La politica americana perde uno dei suoi protagonisti più longevi e influenti. Il senatore repubblicano Lindsey Graham è morto nella notte all’età di 71 anni, a seguito di una “breve e improvvisa malattia”, come comunicato ufficialmente dal suo staff. Con lui scompare una figura capace di attraversare tre decenni di vita pubblica mantenendo un ruolo di primo piano nel dibattito politico di Washington.
Eletto per la prima volta alla Camera dei Rappresentanti nel 1994 e successivamente al Senato nel 2002, Graham era ancora in corsa per un nuovo mandato nelle elezioni di quest’anno. Nel corso della sua carriera si era affermato come uno dei principali punti di riferimento del Partito repubblicano al Congresso, distinguendosi in particolare sui dossier di politica estera e difesa.
Negli ultimi anni il suo nome si era legato a doppio filo a quello del presidente Donald Trump. Dopo un iniziale rapporto conflittuale durante le primarie repubblicane del 2016, i due avevano costruito un’alleanza solida, trasformando Graham in uno dei più fedeli sostenitori del tycoon al Senato. Un legame politico e personale che Trump aveva ribadito pubblicamente anche di recente, definendolo “straordinario” e ricordando il suo sostegno costante nei momenti più complessi.
Nonostante la vicinanza al presidente, Graham aveva mantenuto in alcune occasioni una certa autonomia, soprattutto in materia di politica internazionale, dove non erano mancati distinguo e posizioni più tradizionalmente interventiste rispetto alla linea trumpiana.
La sua scomparsa arriva in un momento particolarmente delicato per gli equilibri al Senato. Con una maggioranza già fragile, i repubblicani potrebbero trovarsi ora ad affrontare un ulteriore elemento di instabilità, aggravato anche dalle incertezze legate alle condizioni di salute di Mitch McConnell.
Il cordoglio è arrivato immediatamente anche da Donald Trump, che sulla sua piattaforma Truth ha scritto: “Una delle persone e dei senatori più straordinari che abbia mai conosciuto. Lavorava senza sosta ed era un vero patriota americano. Ci mancherà moltissimo”. Parole che testimoniano il peso politico e umano di Graham all’interno del fronte conservatore.

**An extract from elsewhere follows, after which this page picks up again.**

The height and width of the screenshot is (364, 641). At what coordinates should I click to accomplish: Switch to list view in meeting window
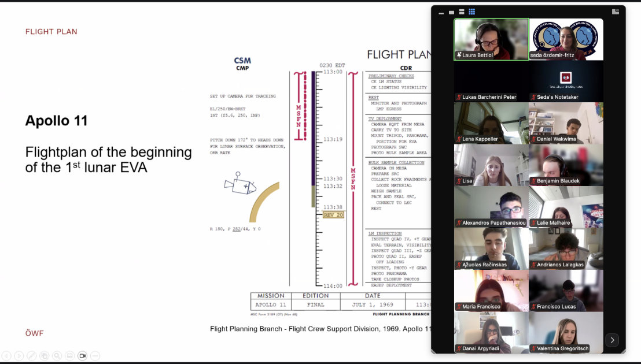(x=461, y=11)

La notizia della morte giunge a pochi giorni da una sua visita ufficiale a Kiev, dove aveva incontrato il presidente ucraino Volodymyr Zelensky, confermando il suo attivismo sullo scenario internazionale. Già nel maggio 2023 il suo sostegno all’Ucraina gli era valso un mandato di arresto da parte della Russia, ulteriore prova della sua esposizione su uno dei fronti più caldi della geopolitica contemporanea.
Con Lindsey Graham se ne va una voce autorevole del conservatorismo americano, capace di influenzare strategie, alleanze e decisioni in uno dei periodi più complessi della storia recente degli Stati Uniti.